Now, many of those same workers are being called something else entirely: “illegal.”
They are being detained, deported, and demonized by the very state that once depended on them for survival.
This is Iowa’s paradox — a place built by immigrants, nourished by immigrants, and yet, increasingly hostile toward them.
The Frontline of the Pandemic
When COVID-19 hit, Iowa’s immigrant workforce — especially in the meatpacking industry — didn’t have the luxury of staying home. They worked long shifts in crowded plants while the rest of us stayed safe behind closed doors.
They risked infection and, in many cases, lost their lives to keep the supply chain running. Some became sick; others died. Yet they were hailed as heroes — the lifeblood of “essential America.”
Many Iowans saw them as neighbors, friends, and colleagues. Families dropped off meals, churches offered prayers, and small towns stood together in gratitude.
But that gratitude was fleeting. As the crisis faded, so did compassion.
Raids and Repercussions
Fast-forward to today. ICE agents, with support from the Iowa National Guard, conduct raids in the same towns the workers helped sustain.
Families that once gathered for community festivals now hide behind locked doors. Children fear that a knock at the door could mean losing their parents.
Many of the deported have lived here for decades — raised families, paid taxes, and built homes. These aren’t nameless migrants passing through; they are part of Iowa’s family. Their absence leaves hollow spots in classrooms, church pews, and workplaces.
And yet, those who profit most — the massive agribusiness corporations that depend on immigrant labor — remain untouched.
Corporate Immunity
The meatpacking industry and its lobbyists have ensured that raids rarely touch the boardroom. Corporate executives are spared the scrutiny that falls on the people who make their profits possible.

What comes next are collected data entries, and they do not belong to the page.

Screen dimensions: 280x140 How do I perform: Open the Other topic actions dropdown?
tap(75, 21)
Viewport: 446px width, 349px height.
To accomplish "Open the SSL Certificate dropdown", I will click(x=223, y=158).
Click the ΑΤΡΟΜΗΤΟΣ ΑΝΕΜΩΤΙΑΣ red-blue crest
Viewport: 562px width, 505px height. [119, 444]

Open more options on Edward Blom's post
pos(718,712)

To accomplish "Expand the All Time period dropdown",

During the pandemic, these same companies labeled their immigrant employees as “essential” to keep production lines moving — even as they failed to provide adequate safety measures.
Now, as anti-immigrant fervor sweeps through Iowa politics, those workers have become politically “expendable.”

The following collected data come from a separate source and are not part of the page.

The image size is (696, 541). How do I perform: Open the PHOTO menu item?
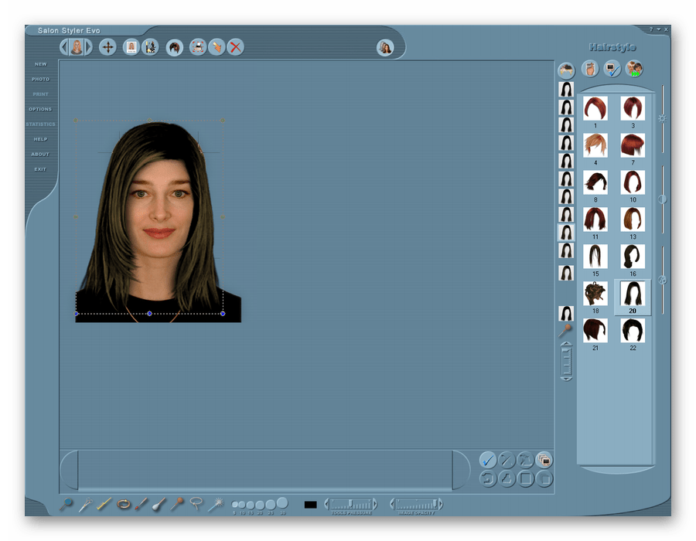coord(40,79)
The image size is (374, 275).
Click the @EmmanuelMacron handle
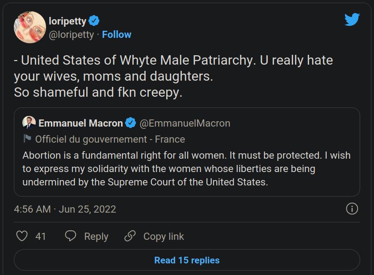click(x=185, y=123)
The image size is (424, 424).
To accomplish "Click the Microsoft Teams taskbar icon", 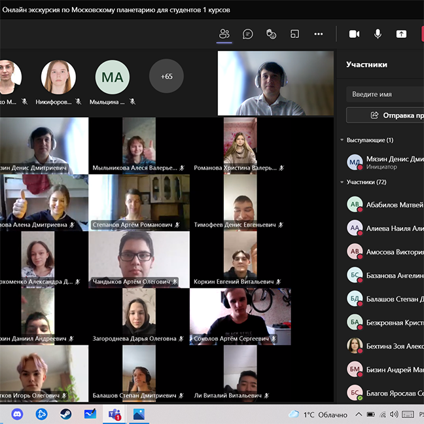I will coord(115,414).
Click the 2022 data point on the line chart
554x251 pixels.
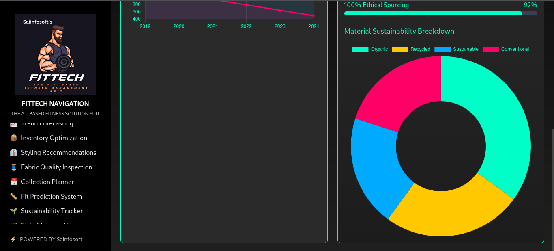(x=246, y=5)
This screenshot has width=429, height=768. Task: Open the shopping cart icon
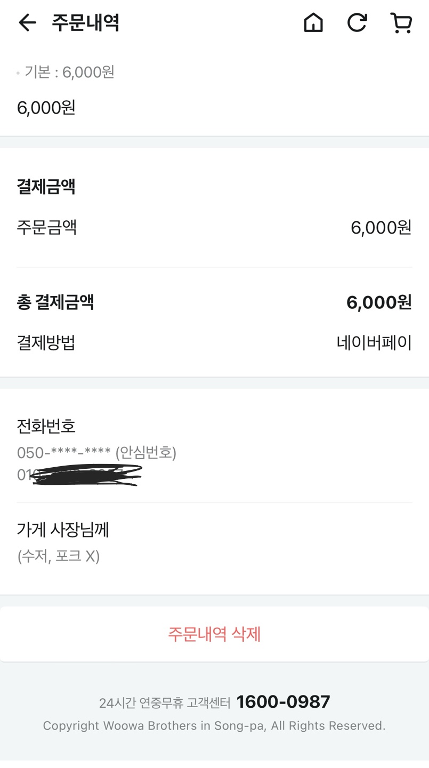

Meanwhile, companies post record profits, CEOs host fundraisers, and the cycle of exploitation continues — sanctioned by a state that shields power and punishes poverty.
Faith, Fear, and the Triad
Behind this transformation lies a powerful ideological engine — what I call The Golden Triad: Populism, Project 2025, and Christian Nationalism.
Together, they have reframed compassion as weakness and rewritten the Gospel to serve political ends.
Christian Nationalists preach about “protecting families” while tearing immigrant families apart. Project 2025’s architects draft blueprints for mass deportations under the guise of “order and sovereignty.”
And populist politicians, claiming to speak for “real Americans,” rally voters by weaponizing fear — blaming immigrants for crime, inflation, and cultural decline.
But here’s the truth: Iowa doesn’t have a crime problem because of immigrants. Iowa has a moral problem because of politicians.
Reclaiming Humanity
Still, in small towns and city neighborhoods, hope endures. You can see it in the church that shelters families at risk of deportation. In the teachers who quietly help immigrant students stay in school. In the employers who speak out against unjust policies even when it’s unpopular.
These acts of courage — small and steady — remind us that the heart of Iowa beats stronger than the hate that tries to divide it.
Our story is not finished. It is still being written by every farmer, teacher, nurse, and immigrant who believes that compassion is not a weakness — it’s a responsibility.
As a native Iowan and the grandson of Danish immigrants, I know this deeply: Iowa’s greatness has never come from exclusion. It comes from the hands that build, harvest, and heal — no matter where those hands were born.